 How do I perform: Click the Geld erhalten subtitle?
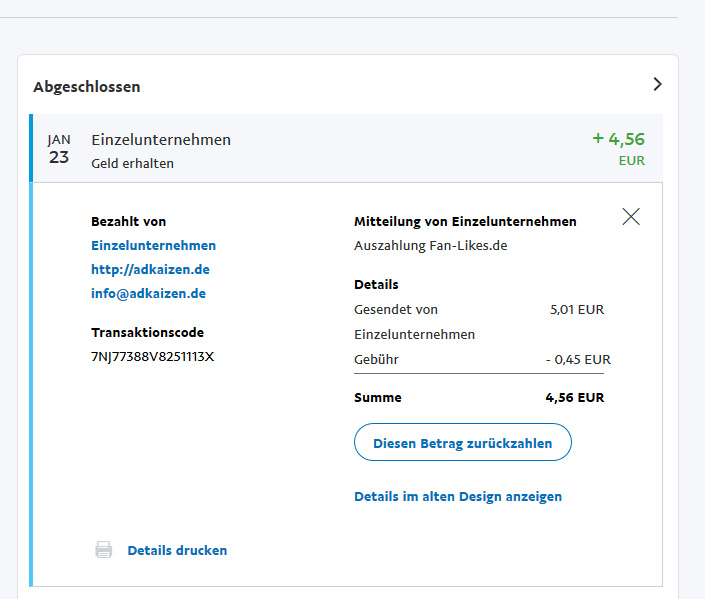point(132,163)
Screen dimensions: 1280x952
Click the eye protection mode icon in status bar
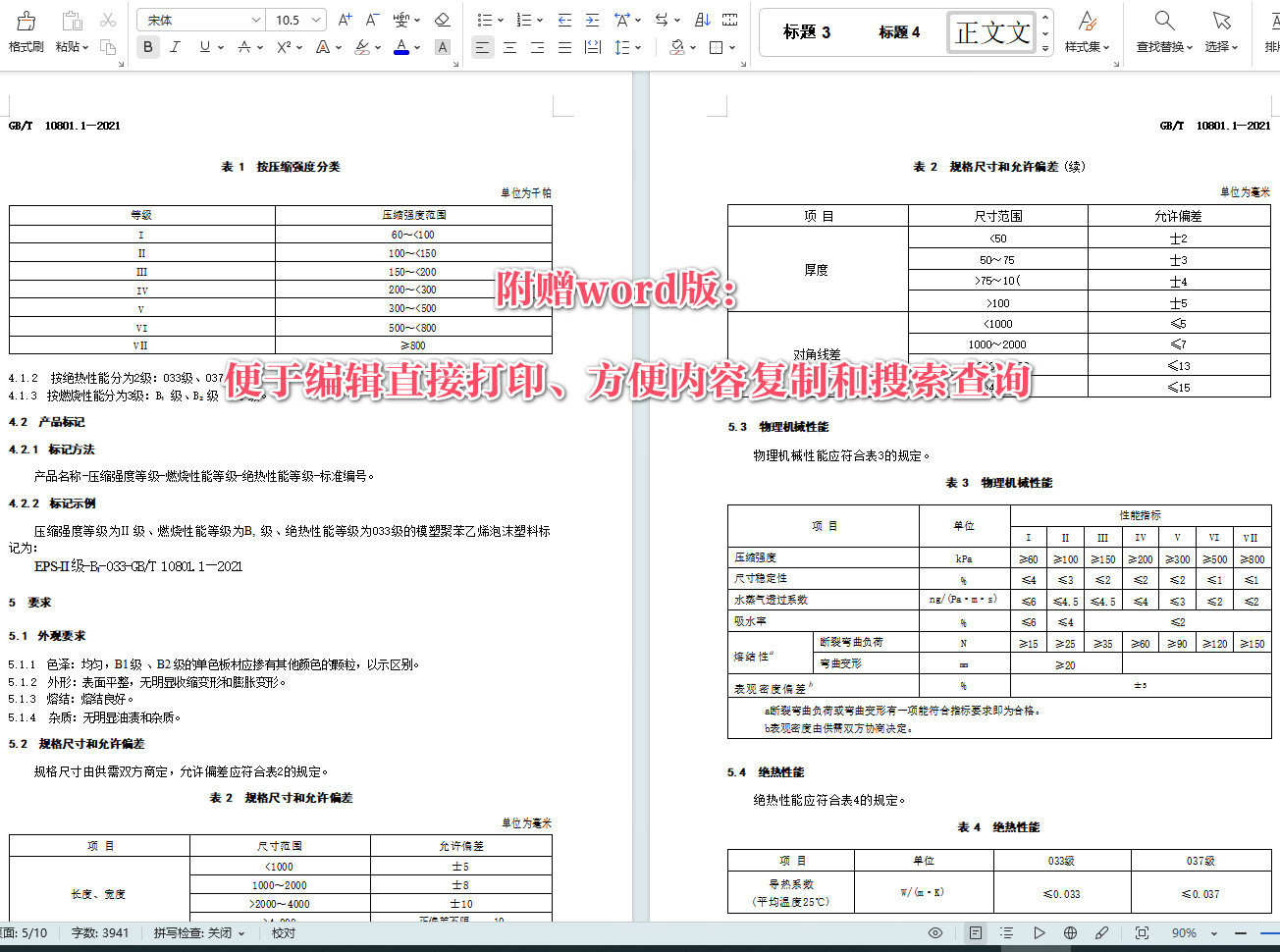point(934,932)
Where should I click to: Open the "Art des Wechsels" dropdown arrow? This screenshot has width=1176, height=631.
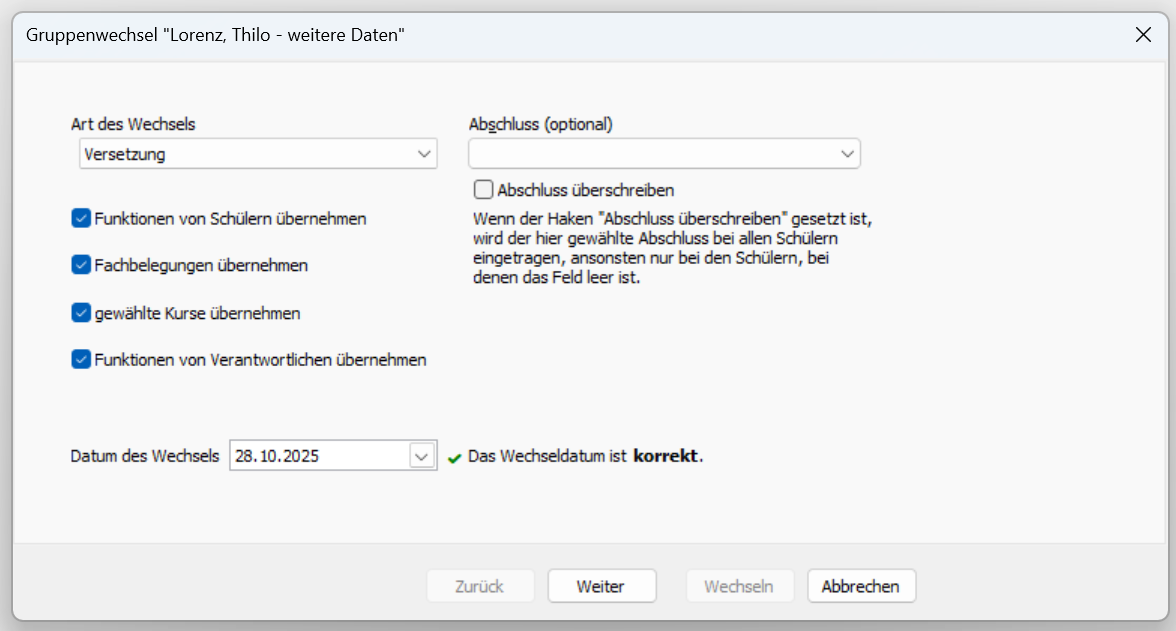click(x=423, y=155)
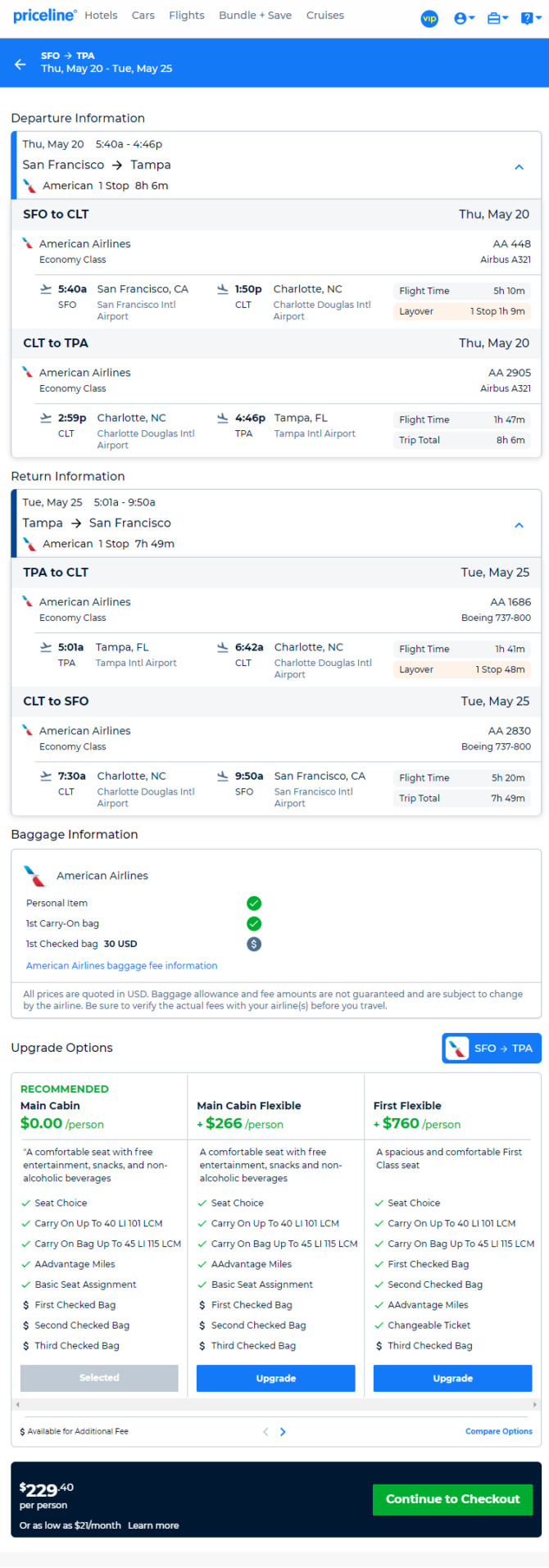Upgrade to First Flexible
549x1568 pixels.
(x=453, y=1378)
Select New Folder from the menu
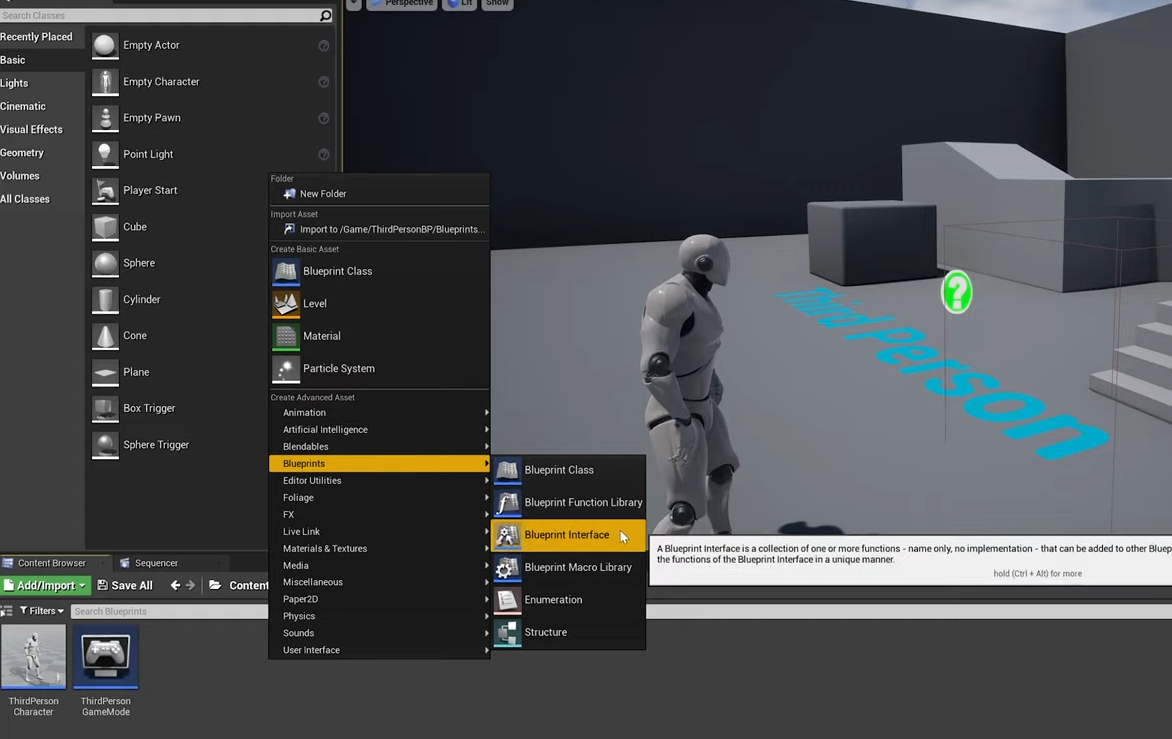 322,194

§ §

*WHAT NEEDS TO BE DONE*: Output the records above exactly as they are, leaving out the pictures.

*TASK OUTPUT*:
 How do I perform: Click the Geld erhalten subtitle?
point(132,163)
Screen dimensions: 1280x952
Click the eye protection mode icon in status bar
point(934,932)
Where should I click to: Open the "Art des Wechsels" dropdown arrow? This screenshot has width=1176, height=631.
click(x=423, y=155)
Upgrade to First Flexible
549x1568 pixels.
(x=453, y=1378)
Select New Folder from the menu
 322,194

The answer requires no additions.